Can you copy word for word the part of the mailing-list thread below that runs between "Ok got it thank" and "the animals table....", inclusive?

### Document passage:
-=-=-

Ok got it thank you very much

On Friday, August 9, 2013 3:10:26 AM UTC-7, Niphlod wrote:
>
> ehm... mine was an example. You can include in the select what you want 
> from the animals table....
>
> On Friday, August 9, 2013 12:36:11 AM UTC+2, dave wrote:
>>
>> is there another way to do it, because this replaces my db.zoo.tier field 
>> with the id
>>
>> On Thursday, August 8, 2013 1:55:48 PM UTC-7, Niphlod wrote:
>>>
>>> you join them first and then you belong() on the type column.
>>>
>>> db(
>>>     (db.zoo.tier == db.animals.id) &
>>>     (db.animals.type.belongs(['test1', 'test2']))
>>> ).select(db.zoo.ALL)
>>>
>>>
>>> On Thursday, August 8, 2013 10:19:47 PM UTC+2, dave wrote:
>>>>
>>>> ok that works but I have one other question, how would I use the 
>>>> belongs operator If I want to refer a field by a name for example
>>>> instead of rows = db(db.zoo.tier.belongs([2, 3])).select()  I want to 
>>>> do this
>>>>                rows = db(db.zoo.tier.belongs(["test 2", "test 
>>>> 3"])).select()  ?
>>>>
>>>> On Thursday, August 8, 2013 12:51:12 PM UTC-7, Massimo Di Pierro wrote:
>>>>>
>>>>> This
>>>>>
>>>>> rows = db(db.zoo.tier == 2).select()
>>>>>
>>>>> is equivalent to
>>>>>
>>>>> rows = db(db.zoo.tier.belongs([2])).select()
>>>>>
>>>>> you can do
>>>>>
>>>>> rows = db(db.zoo.tier.belongs([2, 3])).select()

-=-=-

### Dataset extract:

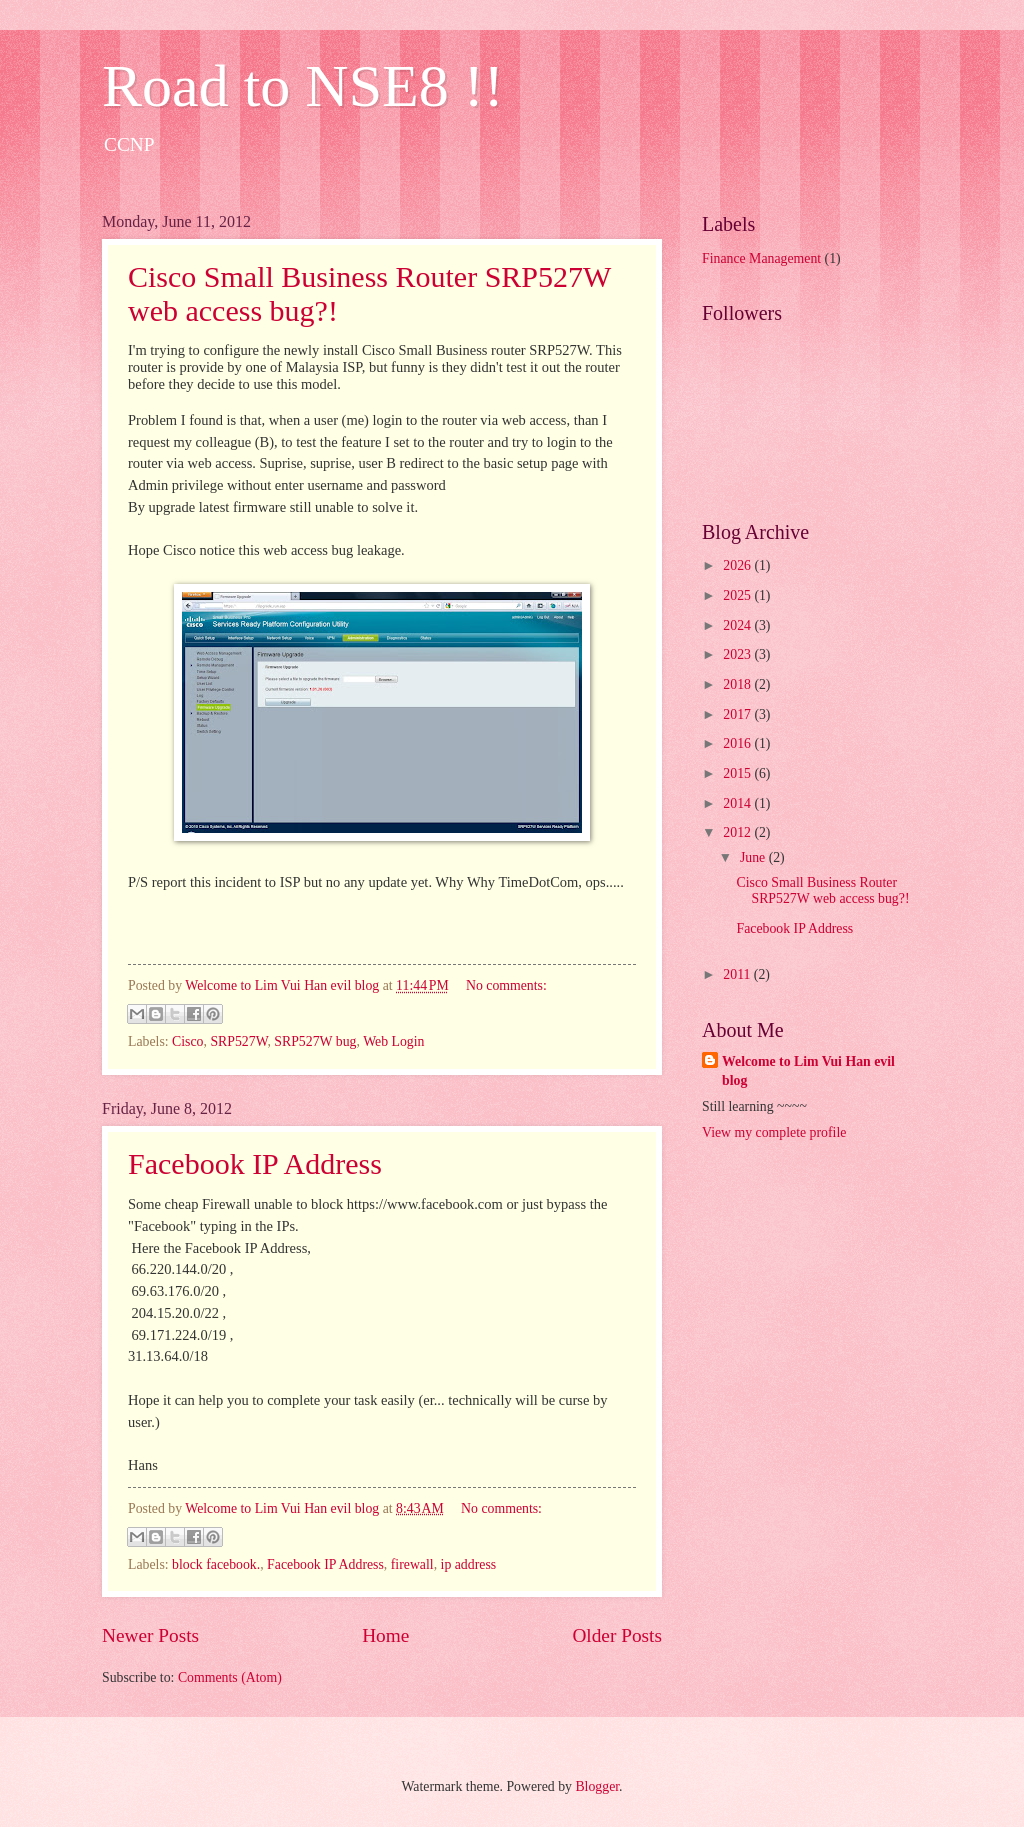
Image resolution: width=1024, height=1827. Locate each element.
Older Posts (617, 1635)
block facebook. (216, 1564)
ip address (469, 1564)
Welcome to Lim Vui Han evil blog (808, 1071)
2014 (738, 803)
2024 (738, 625)
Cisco (187, 1041)
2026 (738, 565)
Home (385, 1635)
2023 (738, 654)
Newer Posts (150, 1635)
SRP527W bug (315, 1041)
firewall (412, 1564)
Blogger (597, 1786)
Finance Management (761, 258)
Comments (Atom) (230, 1677)
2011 (738, 974)
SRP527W (238, 1041)
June (754, 857)
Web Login (393, 1041)
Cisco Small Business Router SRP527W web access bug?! (822, 891)
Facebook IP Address (255, 1163)
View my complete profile (774, 1132)
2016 (738, 743)
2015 (738, 773)
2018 (738, 684)
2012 (738, 832)
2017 (738, 714)
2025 (738, 595)
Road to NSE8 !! (303, 86)
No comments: (506, 985)
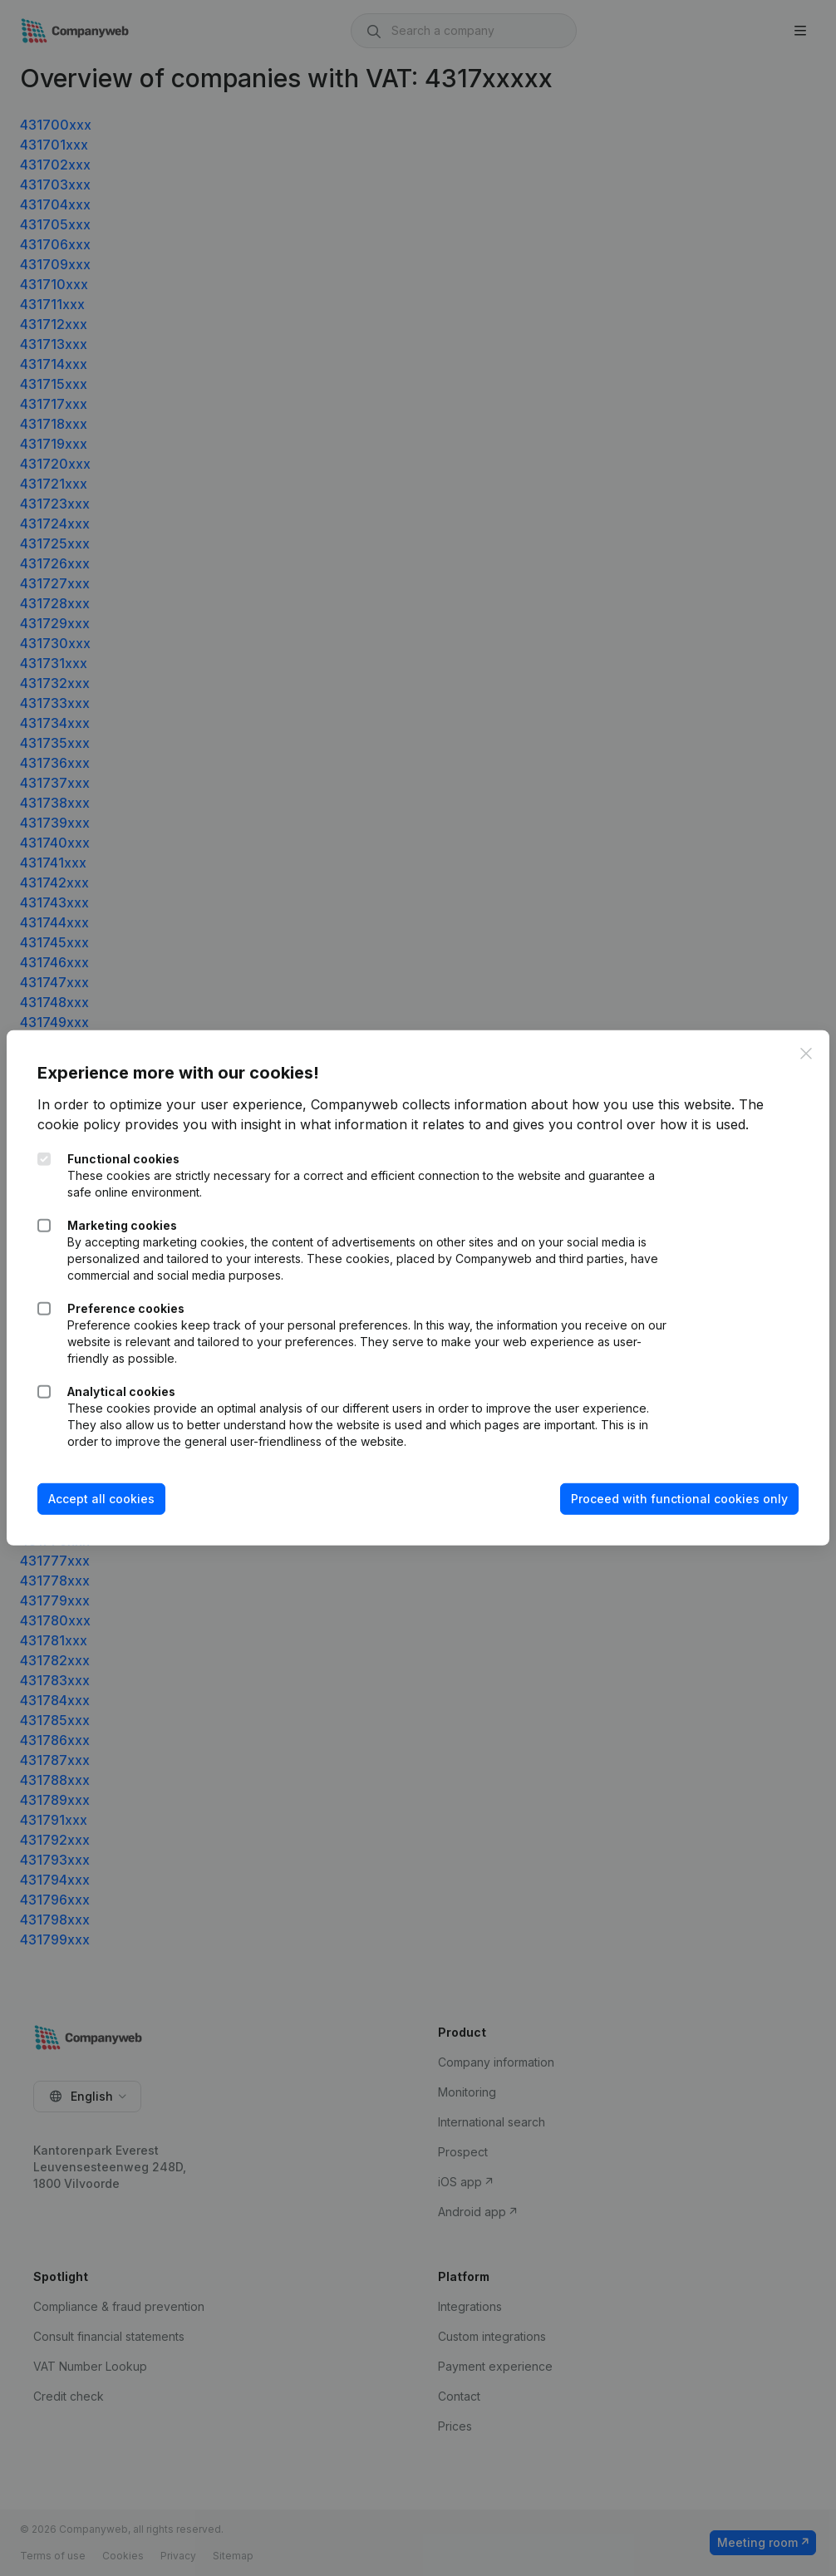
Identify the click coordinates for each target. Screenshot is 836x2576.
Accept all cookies (104, 1499)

-=-=-

### Solution to the problem:
Ok got it thank you very much

On Friday, August 9, 2013 3:10:26 AM UTC-7, Niphlod wrote:
>
> ehm... mine was an example. You can include in the select what you want 
> from the animals table....